In deze zaak heeft de meervoudige wrakingskamer van de Rechtbank Noord-Nederland op 3 december 2019 een wrakingsverzoek afgewezen. Het verzoek was ingediend door verzoekster, die zich niet kon verenigen met de beslissing van de rechter om haar verzoek tot aanhouding van een zitting op 5 december 2019 af te wijzen. Verzoekster stelde dat de rechter, mr. J.A. Werkema, in strijd met het procesreglement had gehandeld door haar verzoek om uitstel niet te honoreren, wat volgens haar in strijd was met artikel 6 van het EVRM, dat recht op een eerlijk proces waarborgt.

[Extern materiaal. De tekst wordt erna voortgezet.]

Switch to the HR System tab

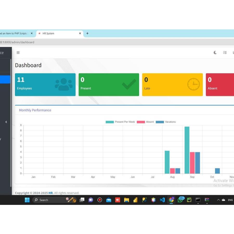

Tijdens de mondelinge behandeling heeft verzoekster haar gronden voor de wraking verder toegelicht. De wrakingskamer heeft vastgesteld dat een rechter gewraakt kan worden indien er feiten of omstandigheden zijn die de onpartijdigheid van de rechter in twijfel trekken. De wrakingskamer oordeelde echter dat verzoekster geen concrete feiten of omstandigheden had aangevoerd die de vrees voor partijdigheid objectief gerechtvaardigd maakten. De beslissing van de rechter om het verzoek tot aanhouding af te wijzen werd gekwalificeerd als een procesbeslissing, die in beginsel geen grond voor wraking vormt.
De wrakingskamer concludeerde dat er geen uitzonderlijke omstandigheden waren die een zwaarwegende aanwijzing voor vooringenomenheid opleverden. Het verzoek tot wraking werd dan ook afgewezen, en de beslissing werd openbaar uitgesproken. Tegen deze beslissing staat geen rechtsmiddel open.